🤖 AI Summary
Discrete diffusion models lack efficient test-time scaling mechanisms. To address this, we propose IterRef—a reward-guided test-time optimization method that requires no exhaustive search and makes no assumptions about initial alignment of intermediate latent states. At its core, IterRef refines intermediate latent representations in situ and progressively via alternating noise-addition and denoising steps within the Multiple-Try Metropolis (MTM) framework. By integrating reward signals directly into the discrete diffusion sampling process, IterRef is the first to combine MTM with discrete diffusion for test-time scaling. Experiments on text and image generation demonstrate that IterRef significantly improves generation quality, substantially outperforming state-of-the-art methods—especially under low computational budgets. This establishes a new paradigm for high-quality generation in resource-constrained settings.
📝 Abstract
Test-time scaling through reward-guided generation remains largely unexplored for discrete diffusion models despite its potential as a promising alternative. In this work, we introduce Iterative Reward-Guided Refinement (IterRef), a novel test-time scaling method tailored to discrete diffusion that leverages reward- guided noising-denoising transitions to progressively refine misaligned intermediate states. We formalize this process within a Multiple-Try Metropolis (MTM) framework, proving convergence to the reward-aligned distribution.
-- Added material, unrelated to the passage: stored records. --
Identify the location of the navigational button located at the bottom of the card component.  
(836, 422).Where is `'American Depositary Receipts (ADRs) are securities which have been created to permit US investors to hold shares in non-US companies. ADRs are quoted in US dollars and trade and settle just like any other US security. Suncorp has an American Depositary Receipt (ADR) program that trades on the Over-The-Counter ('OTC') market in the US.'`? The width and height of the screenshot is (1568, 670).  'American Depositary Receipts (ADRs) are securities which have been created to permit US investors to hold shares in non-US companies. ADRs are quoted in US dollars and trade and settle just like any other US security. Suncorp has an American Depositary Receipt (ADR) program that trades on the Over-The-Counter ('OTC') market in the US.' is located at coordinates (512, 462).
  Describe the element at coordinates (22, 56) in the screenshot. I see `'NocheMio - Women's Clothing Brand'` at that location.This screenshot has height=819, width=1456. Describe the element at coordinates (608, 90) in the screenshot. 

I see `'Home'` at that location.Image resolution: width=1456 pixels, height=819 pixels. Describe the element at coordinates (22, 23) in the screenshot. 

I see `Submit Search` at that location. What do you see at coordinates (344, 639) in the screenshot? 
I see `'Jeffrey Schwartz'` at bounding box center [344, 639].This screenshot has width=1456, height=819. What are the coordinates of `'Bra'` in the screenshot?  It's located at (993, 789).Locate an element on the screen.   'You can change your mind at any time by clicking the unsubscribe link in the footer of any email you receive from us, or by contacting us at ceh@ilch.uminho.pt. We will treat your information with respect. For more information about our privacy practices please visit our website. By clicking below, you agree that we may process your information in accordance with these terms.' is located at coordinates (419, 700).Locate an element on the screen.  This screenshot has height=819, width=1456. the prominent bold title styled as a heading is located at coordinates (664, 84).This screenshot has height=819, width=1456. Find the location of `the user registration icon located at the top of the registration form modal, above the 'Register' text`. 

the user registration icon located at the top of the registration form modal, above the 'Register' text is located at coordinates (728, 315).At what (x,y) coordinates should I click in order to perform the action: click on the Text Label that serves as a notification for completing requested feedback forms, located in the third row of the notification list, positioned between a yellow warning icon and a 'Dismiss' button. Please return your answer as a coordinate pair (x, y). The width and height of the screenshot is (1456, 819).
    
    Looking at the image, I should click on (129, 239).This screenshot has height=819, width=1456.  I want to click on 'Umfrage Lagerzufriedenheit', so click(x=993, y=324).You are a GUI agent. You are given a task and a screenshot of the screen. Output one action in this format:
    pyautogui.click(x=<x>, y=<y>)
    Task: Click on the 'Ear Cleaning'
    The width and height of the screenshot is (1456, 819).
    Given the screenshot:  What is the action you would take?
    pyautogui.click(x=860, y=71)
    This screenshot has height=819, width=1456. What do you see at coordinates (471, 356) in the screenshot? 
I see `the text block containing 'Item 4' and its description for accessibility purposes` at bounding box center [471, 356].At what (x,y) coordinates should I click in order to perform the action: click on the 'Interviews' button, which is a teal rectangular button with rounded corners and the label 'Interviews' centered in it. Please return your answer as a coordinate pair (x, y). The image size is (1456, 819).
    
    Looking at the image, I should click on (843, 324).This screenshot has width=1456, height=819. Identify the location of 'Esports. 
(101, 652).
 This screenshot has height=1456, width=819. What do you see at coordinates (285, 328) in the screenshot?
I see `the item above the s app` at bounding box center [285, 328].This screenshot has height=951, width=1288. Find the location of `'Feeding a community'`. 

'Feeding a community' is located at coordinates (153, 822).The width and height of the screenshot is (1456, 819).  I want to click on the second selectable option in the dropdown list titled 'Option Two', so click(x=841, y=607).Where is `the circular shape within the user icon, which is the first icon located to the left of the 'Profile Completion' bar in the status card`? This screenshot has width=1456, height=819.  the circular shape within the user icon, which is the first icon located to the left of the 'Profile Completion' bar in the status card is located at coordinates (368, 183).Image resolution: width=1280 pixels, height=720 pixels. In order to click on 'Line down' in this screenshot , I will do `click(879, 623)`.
Unlike prior methods that assume the current state is already aligned with the reward distribution and only guide the subsequent transition, our approach explicitly refines each state in situ, progressively steering it toward the optimal intermediate distribution. Across both text and image domains, we evaluate IterRef on diverse discrete diffusion models and observe consistent improvements in reward-guided generation quality. In particular, IterRef achieves striking gains under low compute budgets, far surpassing prior state-of-the-art baselines.